Recent studies combining epidemiological, in vivo, and in vitro research have revealed a complex relationship between the size of micro/nanoplastics (MNPs) and their reproductive toxicity.

Significantly, MNPs have been shown to cross the placental barrier, raising concerns about their implications for fetal health and potential contributions to miscarriages.

This research underscores the critical need to understand the implications of MNP exposure on reproductive health, highlighting the necessity for further studies and public health considerations.

The review of existing literature emphasizes the potential effects of MNP exposure during pregnancy on the placenta, further stressing the importance of comprehensive risk assessments.

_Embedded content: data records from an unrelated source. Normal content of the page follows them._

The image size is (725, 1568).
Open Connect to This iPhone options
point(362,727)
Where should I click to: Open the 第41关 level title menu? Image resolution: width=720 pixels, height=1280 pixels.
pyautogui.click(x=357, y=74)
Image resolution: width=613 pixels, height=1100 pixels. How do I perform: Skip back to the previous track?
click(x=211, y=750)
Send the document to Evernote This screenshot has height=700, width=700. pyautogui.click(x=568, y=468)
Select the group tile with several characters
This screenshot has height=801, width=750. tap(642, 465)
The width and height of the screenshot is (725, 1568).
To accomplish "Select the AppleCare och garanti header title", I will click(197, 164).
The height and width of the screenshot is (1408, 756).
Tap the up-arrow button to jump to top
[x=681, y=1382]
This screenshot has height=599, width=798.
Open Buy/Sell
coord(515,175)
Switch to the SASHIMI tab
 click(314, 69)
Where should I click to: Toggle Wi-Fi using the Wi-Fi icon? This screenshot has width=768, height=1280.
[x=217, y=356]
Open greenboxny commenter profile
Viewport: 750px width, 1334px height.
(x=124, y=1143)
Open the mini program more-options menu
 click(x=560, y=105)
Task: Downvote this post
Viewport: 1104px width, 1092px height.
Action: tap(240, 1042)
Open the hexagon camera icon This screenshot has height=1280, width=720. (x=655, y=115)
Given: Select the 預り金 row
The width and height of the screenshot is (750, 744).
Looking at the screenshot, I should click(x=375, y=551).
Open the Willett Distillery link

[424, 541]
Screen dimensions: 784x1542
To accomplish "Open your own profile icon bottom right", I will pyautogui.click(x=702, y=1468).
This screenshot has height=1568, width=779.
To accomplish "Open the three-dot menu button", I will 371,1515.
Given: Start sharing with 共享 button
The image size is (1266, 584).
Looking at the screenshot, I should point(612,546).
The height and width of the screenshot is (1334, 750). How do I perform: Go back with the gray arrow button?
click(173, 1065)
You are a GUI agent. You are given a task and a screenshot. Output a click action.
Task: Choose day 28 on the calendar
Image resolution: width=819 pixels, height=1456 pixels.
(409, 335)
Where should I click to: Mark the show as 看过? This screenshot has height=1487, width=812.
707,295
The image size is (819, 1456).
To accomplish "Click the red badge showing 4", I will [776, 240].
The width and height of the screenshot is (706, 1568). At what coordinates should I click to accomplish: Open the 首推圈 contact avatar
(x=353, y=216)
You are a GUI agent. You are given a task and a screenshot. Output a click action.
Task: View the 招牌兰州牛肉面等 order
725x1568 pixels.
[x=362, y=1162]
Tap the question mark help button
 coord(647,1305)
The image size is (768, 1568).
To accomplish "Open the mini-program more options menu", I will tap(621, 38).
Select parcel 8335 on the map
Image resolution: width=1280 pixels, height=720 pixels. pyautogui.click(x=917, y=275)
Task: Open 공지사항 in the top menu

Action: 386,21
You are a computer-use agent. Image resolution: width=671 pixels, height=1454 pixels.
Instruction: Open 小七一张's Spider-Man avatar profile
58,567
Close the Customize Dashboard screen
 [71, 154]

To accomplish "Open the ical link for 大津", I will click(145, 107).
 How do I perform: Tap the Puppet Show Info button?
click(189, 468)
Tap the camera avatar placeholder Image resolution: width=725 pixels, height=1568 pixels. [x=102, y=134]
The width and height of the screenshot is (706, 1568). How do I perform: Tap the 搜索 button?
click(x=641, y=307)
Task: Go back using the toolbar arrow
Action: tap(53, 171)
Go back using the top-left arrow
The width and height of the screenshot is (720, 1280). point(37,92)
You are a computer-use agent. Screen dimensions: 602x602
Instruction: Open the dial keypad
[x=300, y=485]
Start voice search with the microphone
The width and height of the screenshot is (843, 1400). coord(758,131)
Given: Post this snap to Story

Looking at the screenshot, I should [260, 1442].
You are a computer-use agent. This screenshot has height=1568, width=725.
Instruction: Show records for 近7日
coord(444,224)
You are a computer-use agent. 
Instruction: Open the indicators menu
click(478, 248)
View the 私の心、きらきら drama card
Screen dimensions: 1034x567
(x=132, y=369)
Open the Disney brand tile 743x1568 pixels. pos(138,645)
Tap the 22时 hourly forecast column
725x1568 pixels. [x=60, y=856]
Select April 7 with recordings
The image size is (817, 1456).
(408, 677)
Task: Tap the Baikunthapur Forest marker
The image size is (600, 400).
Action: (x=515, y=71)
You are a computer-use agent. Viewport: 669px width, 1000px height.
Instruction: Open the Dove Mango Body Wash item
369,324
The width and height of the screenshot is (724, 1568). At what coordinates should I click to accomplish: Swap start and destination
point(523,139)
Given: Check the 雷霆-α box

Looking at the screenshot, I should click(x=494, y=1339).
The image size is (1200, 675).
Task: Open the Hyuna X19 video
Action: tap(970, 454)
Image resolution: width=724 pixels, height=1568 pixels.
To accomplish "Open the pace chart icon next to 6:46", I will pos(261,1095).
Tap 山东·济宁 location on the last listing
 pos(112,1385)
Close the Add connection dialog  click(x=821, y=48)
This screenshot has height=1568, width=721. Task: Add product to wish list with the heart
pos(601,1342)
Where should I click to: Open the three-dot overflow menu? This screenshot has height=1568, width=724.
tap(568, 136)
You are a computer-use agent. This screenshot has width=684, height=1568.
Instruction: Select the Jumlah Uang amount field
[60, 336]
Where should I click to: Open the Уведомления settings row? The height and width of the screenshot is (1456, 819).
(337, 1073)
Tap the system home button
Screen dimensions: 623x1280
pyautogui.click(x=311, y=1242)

Moreover, exposure to environmental pollutants, particularly microplastics, poses significant risks to neurological health, potentially leading to oxidative stress and neurotoxicity.

Research indicates that all exposure conditions result in oxidative stress and alterations in antioxidant defense mechanisms, underscoring the complex interplay between environmental pollutants and neurotoxicants.

Utilizing zebrafish models, the study investigated the effects of MNPs in conjunction with ketamine and methionine on nervous system structures and oxidative stress levels.

Results indicated that MNPs interacted with ketamine and methionine, exacerbating lesions in the optic tectum, while co-exposure with both drugs showed reduced effects.

Histopathological analyses revealed significant structural changes in the optic tectum, including necrosis and altered cell proliferation dynamics in response to MNP and drug exposure.

To address gaps in traditional assessment methods, the study introduced the Targeted Risk Assessment of Environmental Chemicals (TRAEC) strategy, which evaluates the risks of MNPs.

The final TRAEC score of 5.63 suggests a moderate-to-low risk of reproductive toxicity associated with MNPs, which may increase with smaller particle sizes.

A lack of harmonized protocols and well-characterized MNPs hampers systematic studies, potentially leading to misinterpretation of toxicological data.